Varare una cassa pubblica federale unica (ed eventualmente casse malate pubbliche nei cantoni) permettere di snellire il sistema e far pagare meno tutti.  Come il nuovo sistema debba essere organizzato nel dettaglio andrà studiato al momento opportuno. Intanto è fondamentale che non introduca nuove tasse. Proporre soluzioni che vanno nuovamente a pesare sul borsellino del ceto medio o medio-basso non ha senso, visto che l’obiettivo è ridurre il peso economico sui cittadini, famiglie in primis. 

Se ne parlò nel 2003 con l’iniziativa popolare “la salute a prezzi accessibili”, promossa dall’area progressista. Questo modello aveva un grave difetto: prevedeva che i premi venissero finanziati per il 60% dal reddito, per il 15% dalla sostanza e per il restante 25% tramite l’IVA. L’iniziativa avrebbe dovuto inoltre consentire di portare la quota dell’IVA fino al 50% in caso di bisogno. Sotto il concetto “No, a nuove imposte sulla salute” i partiti borghesi ritennero l’iniziativa “ingiusta, inutile e pericolosa”. Il popolo li seguì e affossò la proposta alle urne il 18 maggio del 2003: dissero “no” quasi i tre quarti dell’elettorato e la totalità dei cantoni.

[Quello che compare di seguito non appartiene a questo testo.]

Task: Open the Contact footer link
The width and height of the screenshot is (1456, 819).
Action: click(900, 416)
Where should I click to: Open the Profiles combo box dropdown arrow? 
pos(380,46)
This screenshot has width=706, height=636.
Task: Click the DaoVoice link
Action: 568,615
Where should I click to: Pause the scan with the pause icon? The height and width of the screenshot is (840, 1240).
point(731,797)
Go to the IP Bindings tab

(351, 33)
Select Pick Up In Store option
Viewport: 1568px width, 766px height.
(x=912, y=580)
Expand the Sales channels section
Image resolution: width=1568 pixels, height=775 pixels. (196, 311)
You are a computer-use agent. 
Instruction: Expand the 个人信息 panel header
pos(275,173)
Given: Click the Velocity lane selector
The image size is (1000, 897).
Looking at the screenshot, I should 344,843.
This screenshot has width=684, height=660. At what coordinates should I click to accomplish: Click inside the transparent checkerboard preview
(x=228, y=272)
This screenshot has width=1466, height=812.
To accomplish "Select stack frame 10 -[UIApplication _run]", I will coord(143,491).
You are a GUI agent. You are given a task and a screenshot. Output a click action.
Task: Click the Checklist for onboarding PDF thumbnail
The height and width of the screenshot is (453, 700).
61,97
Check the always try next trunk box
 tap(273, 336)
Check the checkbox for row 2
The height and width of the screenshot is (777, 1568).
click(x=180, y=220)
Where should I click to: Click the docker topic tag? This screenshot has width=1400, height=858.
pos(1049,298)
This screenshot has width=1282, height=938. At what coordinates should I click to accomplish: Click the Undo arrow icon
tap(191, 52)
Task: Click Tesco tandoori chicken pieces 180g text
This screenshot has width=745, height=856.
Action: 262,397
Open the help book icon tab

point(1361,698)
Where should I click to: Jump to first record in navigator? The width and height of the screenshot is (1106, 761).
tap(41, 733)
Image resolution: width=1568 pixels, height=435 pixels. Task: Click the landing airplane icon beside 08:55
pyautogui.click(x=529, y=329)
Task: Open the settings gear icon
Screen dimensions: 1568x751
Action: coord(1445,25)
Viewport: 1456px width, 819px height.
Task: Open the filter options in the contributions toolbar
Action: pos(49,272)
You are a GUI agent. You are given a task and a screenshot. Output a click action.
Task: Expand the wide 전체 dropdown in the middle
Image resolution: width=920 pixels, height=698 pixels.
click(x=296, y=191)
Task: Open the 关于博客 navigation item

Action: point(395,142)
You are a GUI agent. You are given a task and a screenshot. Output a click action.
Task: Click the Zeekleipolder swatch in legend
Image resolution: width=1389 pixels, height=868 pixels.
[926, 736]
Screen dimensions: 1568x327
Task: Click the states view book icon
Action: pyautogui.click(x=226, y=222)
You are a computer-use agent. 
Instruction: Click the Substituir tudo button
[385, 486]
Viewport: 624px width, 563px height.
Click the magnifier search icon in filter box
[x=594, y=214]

Attraverso una cassa unica pubblica, si potrebbe pure, e finalmente, capire a quanto ammontano le riserve miliardarie accumulate dalle casse private e mai ridistribuite ai cittadini (almeno in parte). Per questi e altri motivi la Lega dei Ticinesi - attraverso il consigliere nazionale Lorenzo Quadri - ha presentato un postulato al Consiglio federale per chiedere di allestire un rapporto che valuti da un lato la creazione di un'assicurazione malattia unica e pubblica a livello nazionale e, dall’altro, la formazione di casse malati pubbliche cantonali. È la strada giusta.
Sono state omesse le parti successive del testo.